● Task goal:
Your task is to give the entries back exactly, leaving nothing out.

[Dataset entries]

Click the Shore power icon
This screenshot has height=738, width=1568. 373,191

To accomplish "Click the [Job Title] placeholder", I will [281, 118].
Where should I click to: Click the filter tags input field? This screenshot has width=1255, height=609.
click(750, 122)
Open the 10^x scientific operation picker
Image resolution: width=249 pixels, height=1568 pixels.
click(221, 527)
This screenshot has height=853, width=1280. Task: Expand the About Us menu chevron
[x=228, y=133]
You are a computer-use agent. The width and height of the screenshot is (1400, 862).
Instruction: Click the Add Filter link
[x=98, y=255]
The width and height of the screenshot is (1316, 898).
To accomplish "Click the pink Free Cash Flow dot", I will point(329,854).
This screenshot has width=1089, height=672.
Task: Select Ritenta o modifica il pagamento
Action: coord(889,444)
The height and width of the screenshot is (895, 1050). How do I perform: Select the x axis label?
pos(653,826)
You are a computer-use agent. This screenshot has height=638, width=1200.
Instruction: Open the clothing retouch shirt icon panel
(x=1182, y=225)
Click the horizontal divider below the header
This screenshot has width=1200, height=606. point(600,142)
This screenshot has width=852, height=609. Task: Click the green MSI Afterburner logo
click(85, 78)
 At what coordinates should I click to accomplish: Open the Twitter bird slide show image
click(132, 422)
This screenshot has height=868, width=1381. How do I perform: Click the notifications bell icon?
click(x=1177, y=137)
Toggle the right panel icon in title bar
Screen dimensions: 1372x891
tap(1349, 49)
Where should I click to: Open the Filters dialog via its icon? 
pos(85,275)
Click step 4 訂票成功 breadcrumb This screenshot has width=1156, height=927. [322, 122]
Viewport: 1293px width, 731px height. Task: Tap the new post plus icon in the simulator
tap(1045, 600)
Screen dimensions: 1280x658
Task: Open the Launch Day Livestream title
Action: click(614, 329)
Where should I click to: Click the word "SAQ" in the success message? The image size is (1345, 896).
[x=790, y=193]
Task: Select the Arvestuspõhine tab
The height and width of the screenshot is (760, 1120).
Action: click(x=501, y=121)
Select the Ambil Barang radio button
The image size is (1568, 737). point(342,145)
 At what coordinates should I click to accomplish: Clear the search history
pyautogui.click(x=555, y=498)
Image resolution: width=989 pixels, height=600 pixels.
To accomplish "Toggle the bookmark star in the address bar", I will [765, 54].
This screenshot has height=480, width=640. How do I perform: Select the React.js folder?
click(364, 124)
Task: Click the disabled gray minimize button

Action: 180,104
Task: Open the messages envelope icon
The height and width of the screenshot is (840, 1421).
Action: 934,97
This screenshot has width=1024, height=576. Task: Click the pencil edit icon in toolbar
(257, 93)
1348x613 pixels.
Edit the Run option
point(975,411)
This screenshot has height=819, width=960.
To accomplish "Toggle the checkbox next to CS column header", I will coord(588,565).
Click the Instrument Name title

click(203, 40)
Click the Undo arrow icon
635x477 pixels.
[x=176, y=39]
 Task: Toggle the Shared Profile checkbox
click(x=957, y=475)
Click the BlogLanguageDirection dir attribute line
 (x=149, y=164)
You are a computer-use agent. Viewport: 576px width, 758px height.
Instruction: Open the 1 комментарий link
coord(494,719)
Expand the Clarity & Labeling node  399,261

● Response to the task:
Click the Shore power icon
This screenshot has height=738, width=1568. 373,191

To accomplish "Click the [Job Title] placeholder", I will [281, 118].
Where should I click to: Click the filter tags input field? This screenshot has width=1255, height=609.
click(750, 122)
Open the 10^x scientific operation picker
Image resolution: width=249 pixels, height=1568 pixels.
click(221, 527)
This screenshot has height=853, width=1280. Task: Expand the About Us menu chevron
[x=228, y=133]
You are a computer-use agent. The width and height of the screenshot is (1400, 862).
Instruction: Click the Add Filter link
[x=98, y=255]
The width and height of the screenshot is (1316, 898).
To accomplish "Click the pink Free Cash Flow dot", I will point(329,854).
This screenshot has width=1089, height=672.
Task: Select Ritenta o modifica il pagamento
Action: coord(889,444)
The height and width of the screenshot is (895, 1050). How do I perform: Select the x axis label?
pos(653,826)
You are a computer-use agent. This screenshot has height=638, width=1200.
Instruction: Open the clothing retouch shirt icon panel
(x=1182, y=225)
Click the horizontal divider below the header
This screenshot has width=1200, height=606. point(600,142)
This screenshot has width=852, height=609. Task: Click the green MSI Afterburner logo
click(85, 78)
 At what coordinates should I click to accomplish: Open the Twitter bird slide show image
click(132, 422)
This screenshot has height=868, width=1381. How do I perform: Click the notifications bell icon?
click(x=1177, y=137)
Toggle the right panel icon in title bar
Screen dimensions: 1372x891
tap(1349, 49)
Where should I click to: Open the Filters dialog via its icon? 
pos(85,275)
Click step 4 訂票成功 breadcrumb This screenshot has width=1156, height=927. [322, 122]
Viewport: 1293px width, 731px height. Task: Tap the new post plus icon in the simulator
tap(1045, 600)
Screen dimensions: 1280x658
Task: Open the Launch Day Livestream title
Action: click(614, 329)
Where should I click to: Click the word "SAQ" in the success message? The image size is (1345, 896).
[x=790, y=193]
Task: Select the Arvestuspõhine tab
The height and width of the screenshot is (760, 1120).
Action: click(x=501, y=121)
Select the Ambil Barang radio button
The image size is (1568, 737). point(342,145)
 At what coordinates should I click to accomplish: Clear the search history
pyautogui.click(x=555, y=498)
Image resolution: width=989 pixels, height=600 pixels.
To accomplish "Toggle the bookmark star in the address bar", I will [765, 54].
This screenshot has height=480, width=640. How do I perform: Select the React.js folder?
click(364, 124)
Task: Click the disabled gray minimize button

Action: 180,104
Task: Open the messages envelope icon
The height and width of the screenshot is (840, 1421).
Action: 934,97
This screenshot has width=1024, height=576. Task: Click the pencil edit icon in toolbar
(257, 93)
1348x613 pixels.
Edit the Run option
point(975,411)
This screenshot has height=819, width=960.
To accomplish "Toggle the checkbox next to CS column header", I will coord(588,565).
Click the Instrument Name title

click(203, 40)
Click the Undo arrow icon
635x477 pixels.
[x=176, y=39]
 Task: Toggle the Shared Profile checkbox
click(x=957, y=475)
Click the BlogLanguageDirection dir attribute line
 (x=149, y=164)
You are a computer-use agent. Viewport: 576px width, 758px height.
Instruction: Open the 1 комментарий link
coord(494,719)
Expand the Clarity & Labeling node  399,261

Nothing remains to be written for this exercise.